Is the new dividend safe?
Let’s look at the numbers and find out.
Production and cash flow
The drop in oil prices has put a pinch on oil producers’ margins, and that sets up a difficult situation for oil companies.
In order to protect their balance sheets, oil and gas producers are slashing capital expenditures. Some are able to maintain decent production on a shoestring budget for a while, but many have to give up production as a result. Lower output means lower cash flow and often results in higher costs per barrel.
Crescent Point has managed to increase production largely due to new acquisitions. The company’s Q3 2015 output rose to a record 172,579 boe/d, about 4% better than the same period last year on a per-share basis.
Cash flow in Q3 was $484 million, higher than the $321 million spent on capital programs, so funds from operations are covering the costs of keeping the facilities running.
Crescent Point cut its monthly dividend from $0.23 per share to $0.10 per share. The new distribution requires about $150 million in quarterly free cash flow to be sustainable.
Assuming that funds from operations and capital outlays remain consistent with the Q3 numbers, Crescent Point should be able to cover the new dividend without having to tap its line of credit.
Crescent Point has more than 50% of its 2015 production hedged at $88/bbl, but that is going to drop next year. In the most recent update, the company said it has about a third of 2016 output hedged at $83/bbl.

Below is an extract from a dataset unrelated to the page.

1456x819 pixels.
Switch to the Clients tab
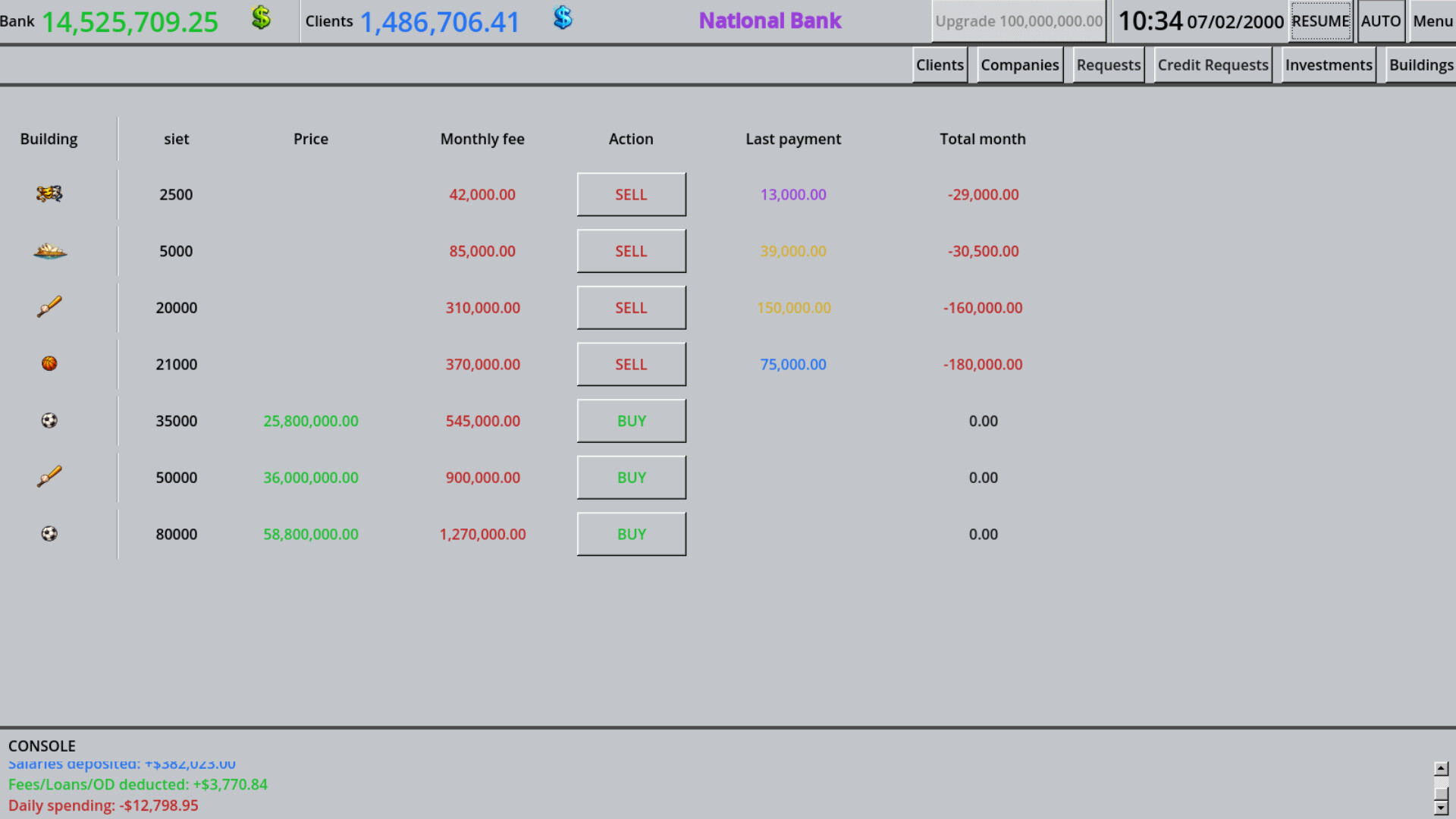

Crescent Point says it can cover its cash flow commitments as long as WTI oil remains above $40 per barrel. The market is trending close to that level right now, but pundits are all over the map when it comes to predictions for next year. Some reports are calling for a fall below $30, while others say a rebound in 2016 will push WTI back above $60.
Crescent Point finished the third quarter with $4.4 billion long-term debt. The company remains well within its allowable ratios and has about $1.4 billion in unused credit facilities.
Should dividend investors buy?
If you believe oil prices are at their bottom, Crescent Point’s dividend is probably safe, but that is a brave call to make right now.
The reduced hedging position in 2016 makes the company’s cash flow more susceptible to a drop in oil prices and a sustained WTI move below $40 would probably put the distribution at risk.
Crescent Point certainly has a lot of upside potential if oil prices recover, but dividend investors might want to look elsewhere for reliable yield.